Ah qu’il est doux de retrouver son crachin brestois pour célébrer le 7è jour de fructidor dédié au sucrion, que l’on appelle aussi l’escourgeon. C’est une céréale qui mériterait d’être remboursée par la sécurité sociale car elle sert à produire du malt qui entre dans la composition du visseki. On en trouve particulièrement sur l’île de Islay dont je vous recommande les breuvages. A mes yeux et à mes papilles, sans aucun doute le meilleur de tous est le Caol Ila suivit du Lagavulin; je mettrai en dernière position le Laphroaig et je ne parle pas du Bowmore qui est victime de sa très (trop) grosse production. L’illustration vient du site Claude & Flo:Vous pouvez toujours visiter The Islay Distilleries : http://www.islaywhisky.com/


Difficile pour « les cénobites » de ne pas saluer le jour anniversaire de la naissance du grand Léo.
Le 24 août 1916, naissance de Léo FERRÉ à Monaco. Poète, anarchiste, auteur-compositeur-interprète de chansons et écrivain. Il naît dans une famille aisée et très jeune se passionne pour la musique. A 9 ans, ses parents le placent en pension dans un collège religieux à Bodighera en Italie; il y passera 8 ans (lire « Benoît Misère ») et découvrira à 14 ans le mot « anarchie » dans les pages d’un dictionnaire. En 1935, il arrive à Paris pour y étudier le droit. Lorsque la guerre éclate, il est mobilisé jusqu’en août 40.
De retour à Monaco, il commence à composer. En février 1941, il se produit pour la première fois en public. En 1946, il retourne à Paris, où commence véritablement sa vie d’artiste. Il se produit dans des cabarets, il y rencontre Jean-roger Caussimon, rencontre fertile en amitiés et en créations. Mais le succès tarde à venir et sa compagne le quitte, écoutez La vie d’artiste.

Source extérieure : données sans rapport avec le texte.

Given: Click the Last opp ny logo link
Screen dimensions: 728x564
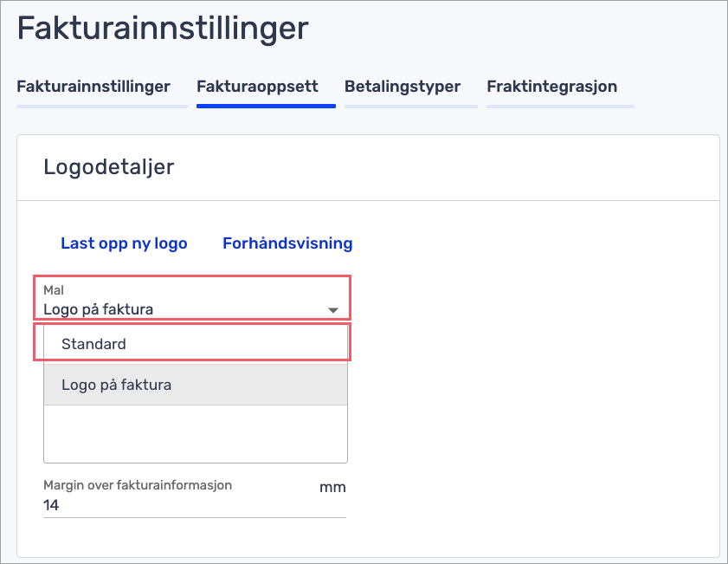Looking at the screenshot, I should point(124,243).
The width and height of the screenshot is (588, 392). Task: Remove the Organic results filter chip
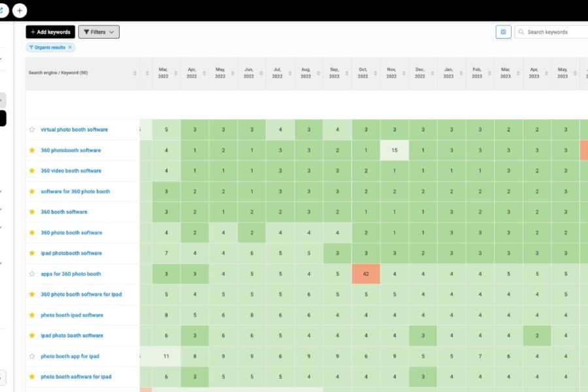pyautogui.click(x=71, y=48)
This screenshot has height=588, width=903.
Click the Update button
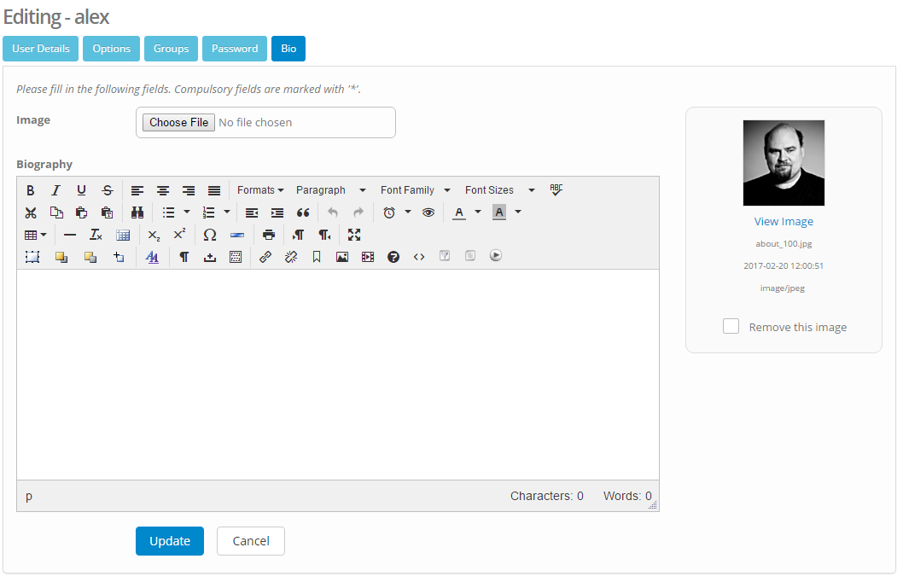pyautogui.click(x=170, y=541)
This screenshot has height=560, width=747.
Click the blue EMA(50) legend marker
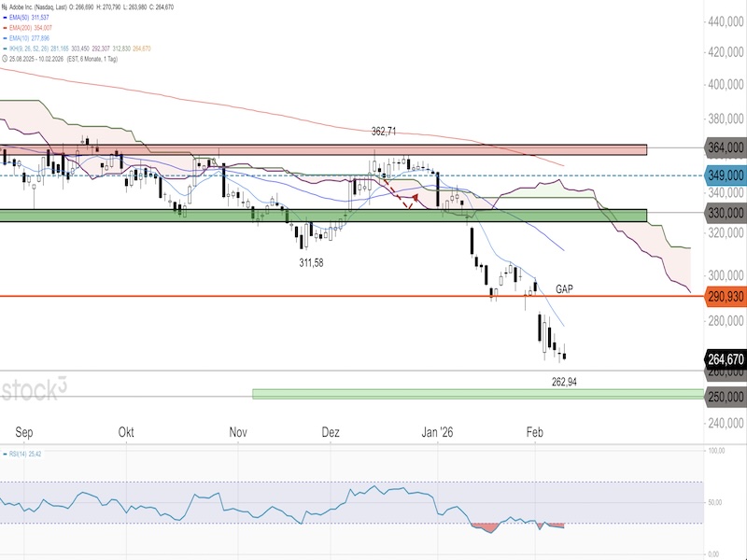tap(6, 16)
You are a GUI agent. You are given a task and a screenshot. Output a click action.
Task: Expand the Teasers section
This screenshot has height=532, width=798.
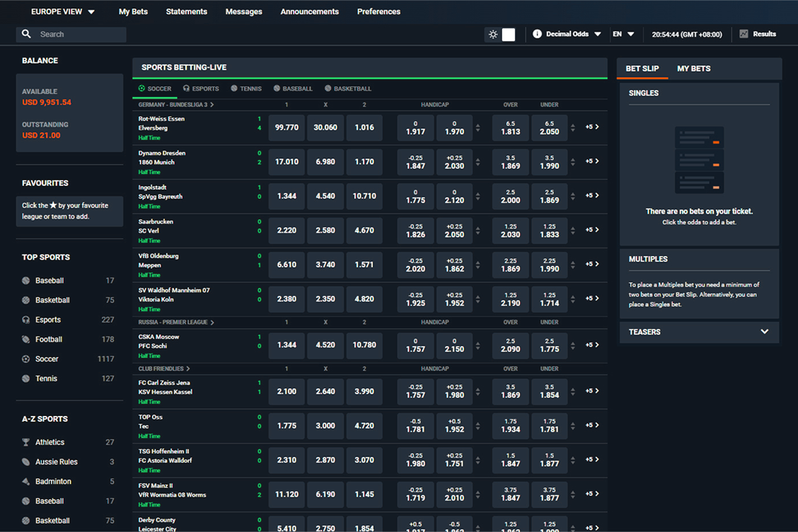[x=764, y=332]
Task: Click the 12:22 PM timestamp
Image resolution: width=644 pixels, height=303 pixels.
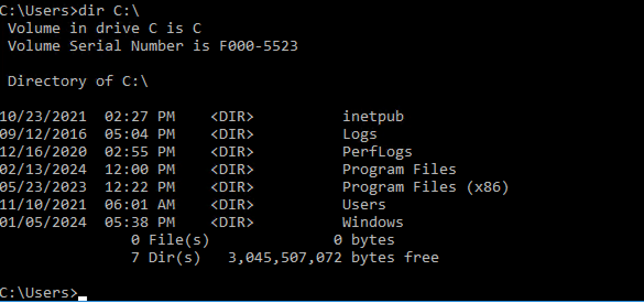Action: pos(139,187)
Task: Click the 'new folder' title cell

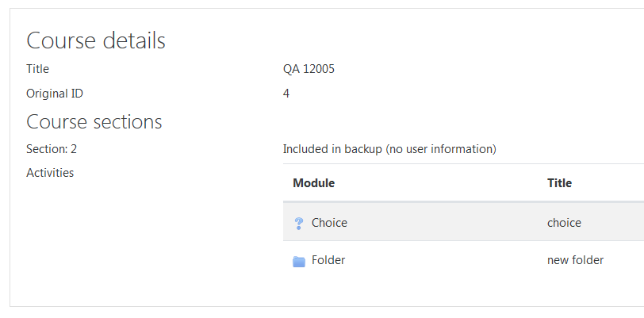Action: (575, 260)
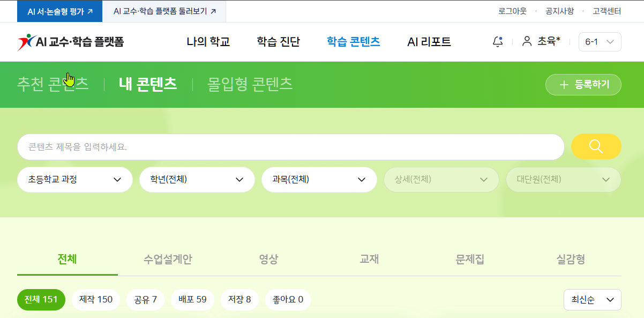Click the content title search field

291,147
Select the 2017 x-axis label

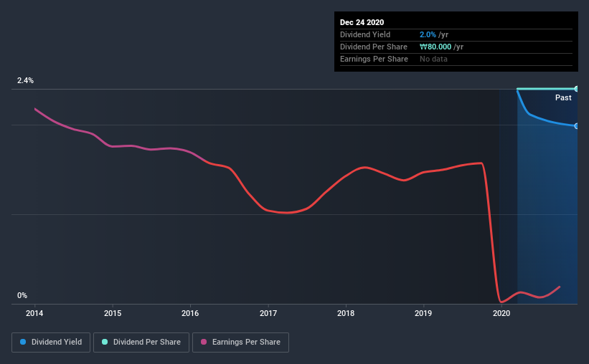pos(268,313)
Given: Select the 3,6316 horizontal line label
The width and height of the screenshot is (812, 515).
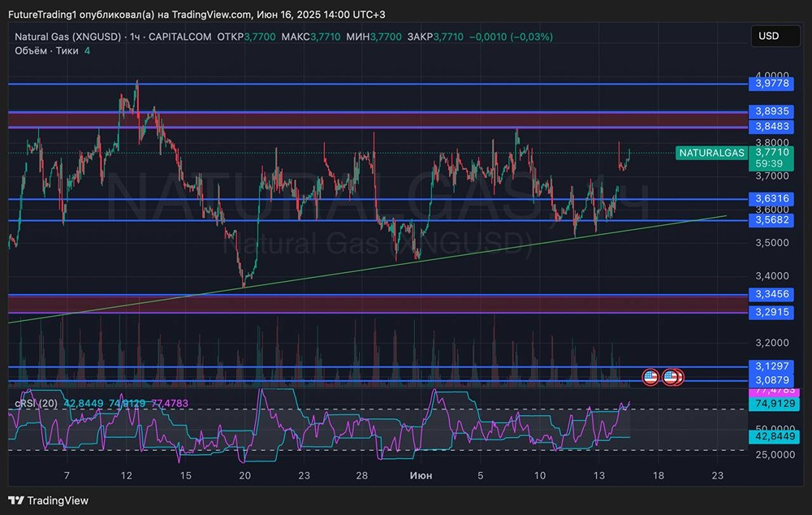Looking at the screenshot, I should tap(771, 199).
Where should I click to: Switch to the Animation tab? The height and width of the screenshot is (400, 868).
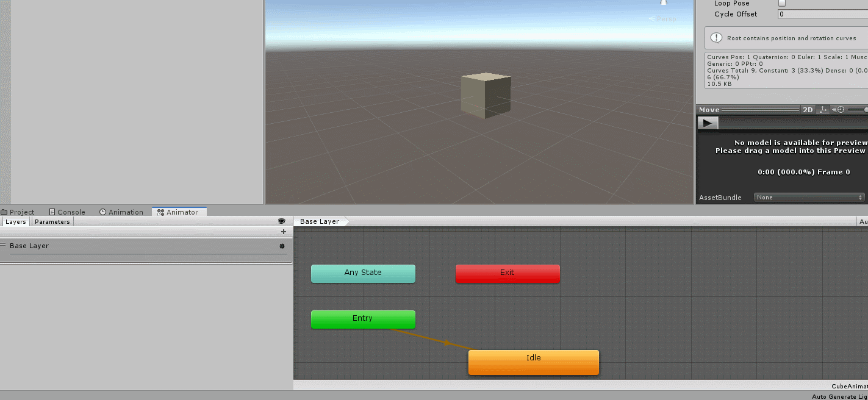point(121,212)
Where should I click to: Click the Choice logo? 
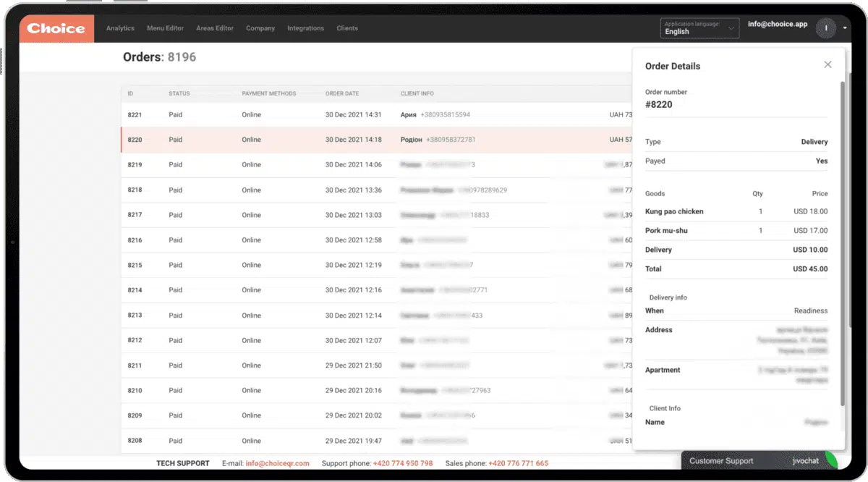tap(56, 28)
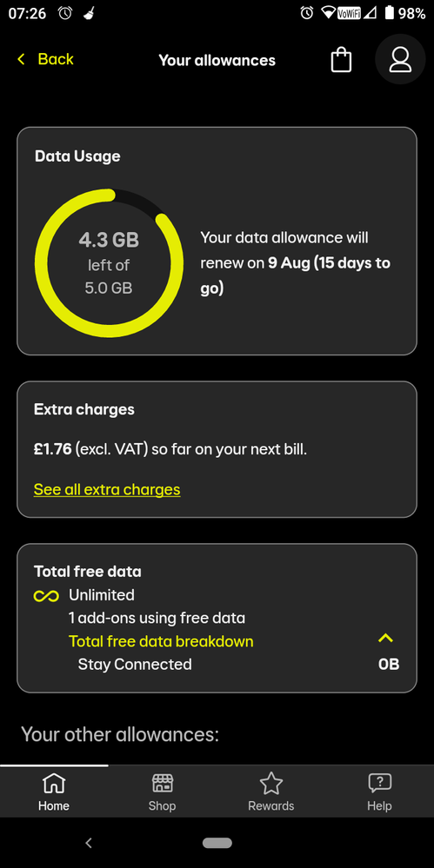Open See all extra charges link
This screenshot has width=434, height=868.
(x=107, y=489)
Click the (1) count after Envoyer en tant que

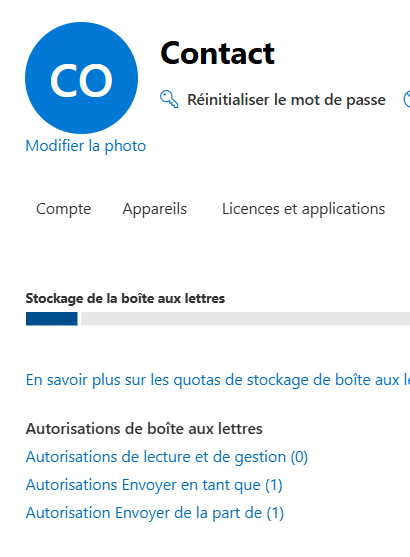click(274, 485)
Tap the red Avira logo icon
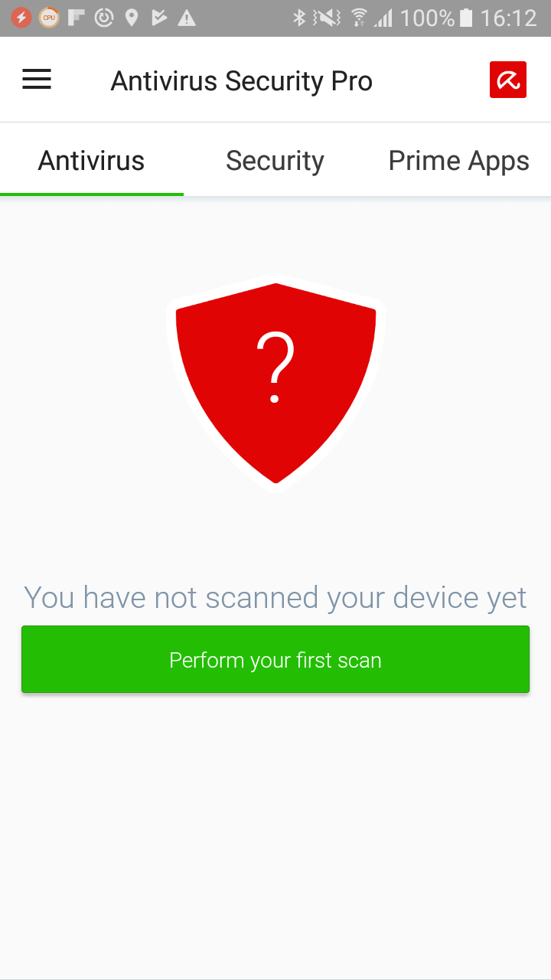 pyautogui.click(x=508, y=80)
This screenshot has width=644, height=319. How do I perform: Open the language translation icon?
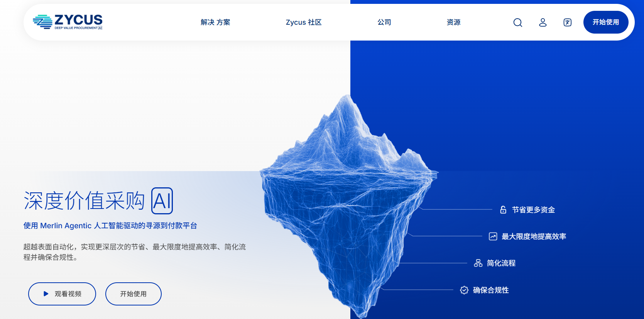[x=567, y=22]
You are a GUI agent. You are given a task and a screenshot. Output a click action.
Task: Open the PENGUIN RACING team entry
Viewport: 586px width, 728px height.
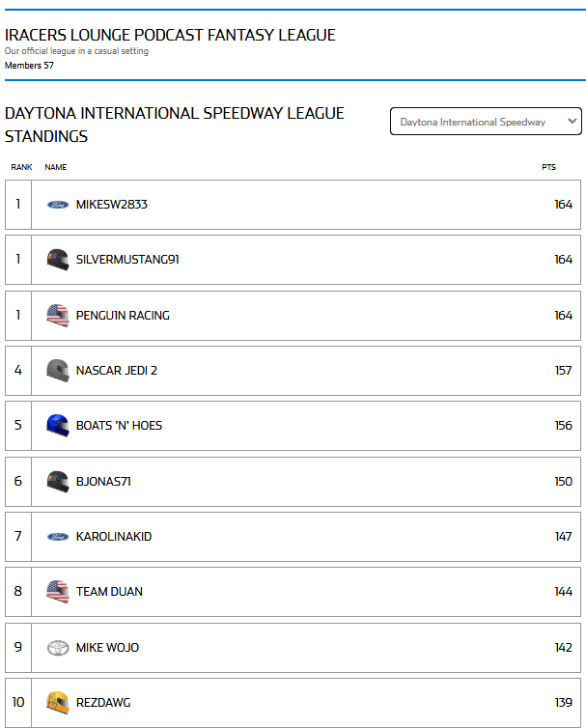[123, 316]
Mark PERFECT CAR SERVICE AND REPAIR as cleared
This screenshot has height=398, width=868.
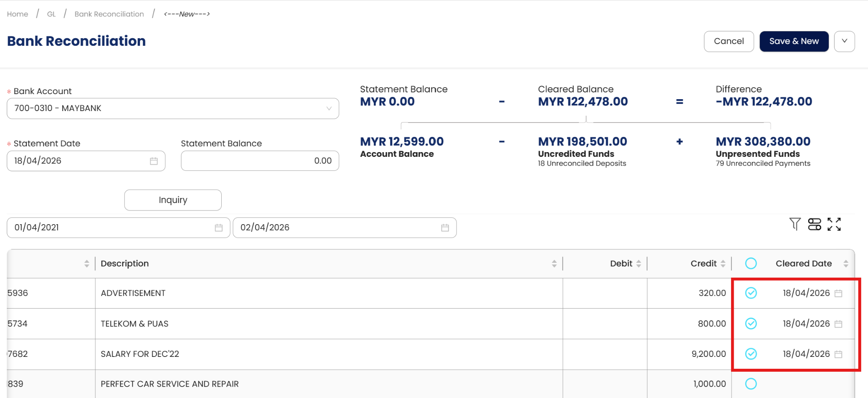[x=751, y=384]
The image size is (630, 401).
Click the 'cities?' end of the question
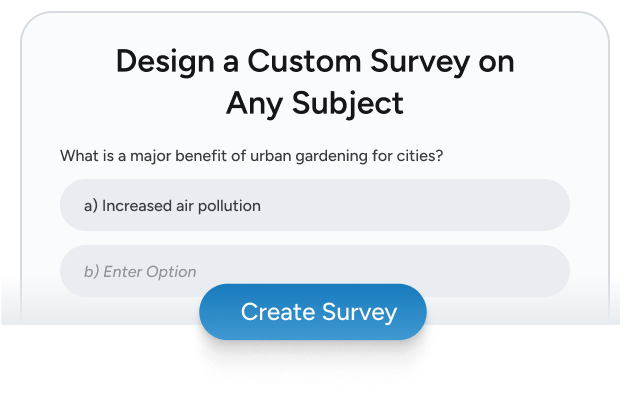pyautogui.click(x=422, y=156)
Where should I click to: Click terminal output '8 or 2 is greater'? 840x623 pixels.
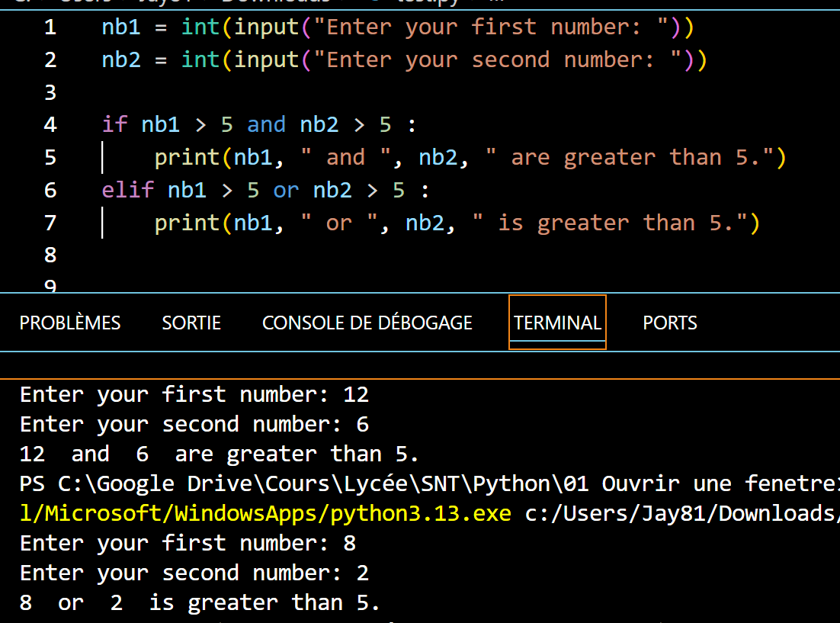(x=199, y=603)
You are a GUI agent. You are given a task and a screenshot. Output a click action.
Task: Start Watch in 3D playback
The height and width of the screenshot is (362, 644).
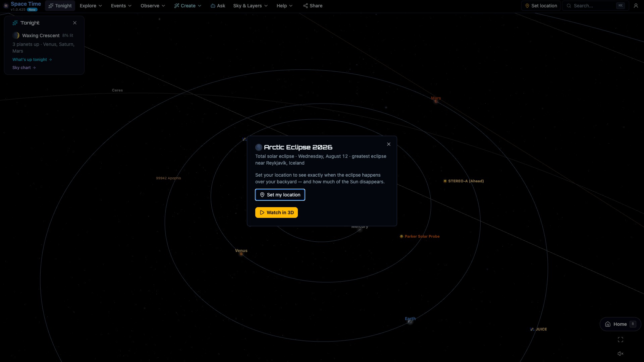(x=276, y=213)
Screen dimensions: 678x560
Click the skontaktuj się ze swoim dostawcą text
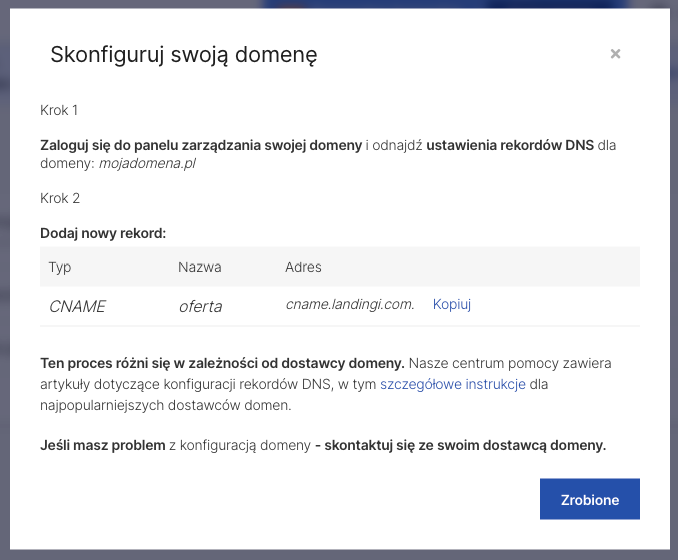point(435,445)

Edith Piaf lui vient en aide en interprètant une de ses chansons « Les Amants de Paris ». En juin 1950, il enregistre son premier disque (78t). En 1952, Catherine Sauvage enregistre sa chanson « Paris-Canaille » qui devient rapidement un succès national. Léo est véritablement lancé. En mars 1955, il est en vedette à l’Olympia.
Dès lors tout va très vite, il adapte les textes des poètes, Rimbaud, Verlaine, Aragon, Baudelaire. Le succès est au rendez-vous et l’argent aussi. Mais en 1961, il est victime de la censure, un de ses albums est pilonné: « Mon général », « Regardez-les », etc. Dès lors ses chansons se font plus engagées: en 1964, c’est « Franco la muerte », mais aussi « Ni Dieu ni Maître ». Début 1968, il collabore au « Monde libertaire » (qu’il aidera ensuite par des galas de soutien comme ce 10 mai 68) et à la revue « La Rue ». En 1969, il enregistre son spectacle à Bobino, puis part s’installer en Toscane (Italie). Sa carrière et son succès se poursuivront au delà des frontières, mais il continuera de soutenir « Le Monde libertaire », « Radio Libertaire » et le « Théatre Libertaire de Paris ». Malade, il meurt en Toscane le 14 juillet 1993.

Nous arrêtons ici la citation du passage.